Even if data integration opportunities with other organisations are limited, the speed at which you can roll out new services to support vulnerable customers has increased dramatically. Intuitive technology and sharable solutions have made the difference.

Utilities can access simple-to-use, low-code tools and robotic process automation to deliver change themselves. Customer service teams can connect disparate data streams, streamline workflows and create apps that deliver improved support. What’s more, they can share their innovation with others – within peer communities – and raise standards across the industry.
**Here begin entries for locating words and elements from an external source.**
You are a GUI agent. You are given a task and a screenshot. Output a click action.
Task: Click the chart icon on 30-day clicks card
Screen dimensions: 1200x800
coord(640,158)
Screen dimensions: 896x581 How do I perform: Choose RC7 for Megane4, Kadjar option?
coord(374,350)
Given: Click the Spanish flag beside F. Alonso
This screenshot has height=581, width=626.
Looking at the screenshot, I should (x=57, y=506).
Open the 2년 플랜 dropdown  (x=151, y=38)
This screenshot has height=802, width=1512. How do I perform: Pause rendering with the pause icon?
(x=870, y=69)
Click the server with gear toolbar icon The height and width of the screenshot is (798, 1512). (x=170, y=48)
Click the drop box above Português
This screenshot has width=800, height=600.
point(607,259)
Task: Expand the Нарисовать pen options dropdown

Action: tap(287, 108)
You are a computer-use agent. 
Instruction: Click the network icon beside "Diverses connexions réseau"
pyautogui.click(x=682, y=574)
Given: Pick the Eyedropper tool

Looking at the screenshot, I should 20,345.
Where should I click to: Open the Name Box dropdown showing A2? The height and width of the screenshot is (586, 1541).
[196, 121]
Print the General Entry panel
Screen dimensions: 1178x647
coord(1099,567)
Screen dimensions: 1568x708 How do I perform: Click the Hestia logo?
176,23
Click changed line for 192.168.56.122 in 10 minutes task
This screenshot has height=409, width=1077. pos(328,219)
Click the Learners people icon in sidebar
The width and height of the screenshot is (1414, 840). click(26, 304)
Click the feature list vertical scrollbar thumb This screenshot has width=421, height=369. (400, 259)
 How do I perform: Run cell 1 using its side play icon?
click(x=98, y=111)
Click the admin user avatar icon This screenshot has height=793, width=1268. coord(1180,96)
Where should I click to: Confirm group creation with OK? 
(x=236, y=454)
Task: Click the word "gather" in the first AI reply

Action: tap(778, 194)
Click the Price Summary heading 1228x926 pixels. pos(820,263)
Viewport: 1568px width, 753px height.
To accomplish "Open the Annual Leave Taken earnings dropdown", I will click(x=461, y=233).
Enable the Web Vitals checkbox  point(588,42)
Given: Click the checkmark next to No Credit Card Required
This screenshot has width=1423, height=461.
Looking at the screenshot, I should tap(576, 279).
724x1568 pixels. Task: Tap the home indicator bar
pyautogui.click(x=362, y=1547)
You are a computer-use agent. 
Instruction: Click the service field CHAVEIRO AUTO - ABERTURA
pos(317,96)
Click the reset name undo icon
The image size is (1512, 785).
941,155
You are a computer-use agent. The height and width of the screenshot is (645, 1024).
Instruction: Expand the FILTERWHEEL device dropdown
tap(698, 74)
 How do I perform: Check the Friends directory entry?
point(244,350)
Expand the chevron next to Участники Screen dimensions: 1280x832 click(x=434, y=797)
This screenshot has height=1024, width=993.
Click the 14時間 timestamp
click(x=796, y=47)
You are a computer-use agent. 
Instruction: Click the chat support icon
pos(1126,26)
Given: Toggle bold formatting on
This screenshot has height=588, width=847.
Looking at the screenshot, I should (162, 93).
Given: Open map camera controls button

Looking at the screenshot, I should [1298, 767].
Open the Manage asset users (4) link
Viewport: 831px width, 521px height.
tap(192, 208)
First steps in a positive direction

Organisations are finding ways to collaborate with others and improve care and experiences for customers. Here are examples from within the utilities sector and beyond:

UK Power Networks is working with other utilities companies to support customers in vulnerable circumstances. As part of broad innovation, the company is using a low-code platform to create new services quickly as well as an AI-powered automation and customer engagement tools.

Local authorities are collaborating as a community, sharing low-code apps that can improve customer care across a wide range of services. They can also access hundreds of pre-built applications and integrations – purpose-built for local government needs.

Housing associations are improving tenants’ experiences through collaboration. They can access a central hub of pre-built tenant relationship tools and case-management capabilities to provide better services – including those for vulnerable customers. This can include full-stack case management, workflow automation and streamlined processes.

Strong incentives for collaboration

Providing care for vulnerable customers is an industry-wide responsibility with common challenges. So, it makes sense for utility companies to work together to improve services faster.

Fortunately, cost-effective and adaptable technologies are available – enabling organisations to provide the inclusive services that customers need today.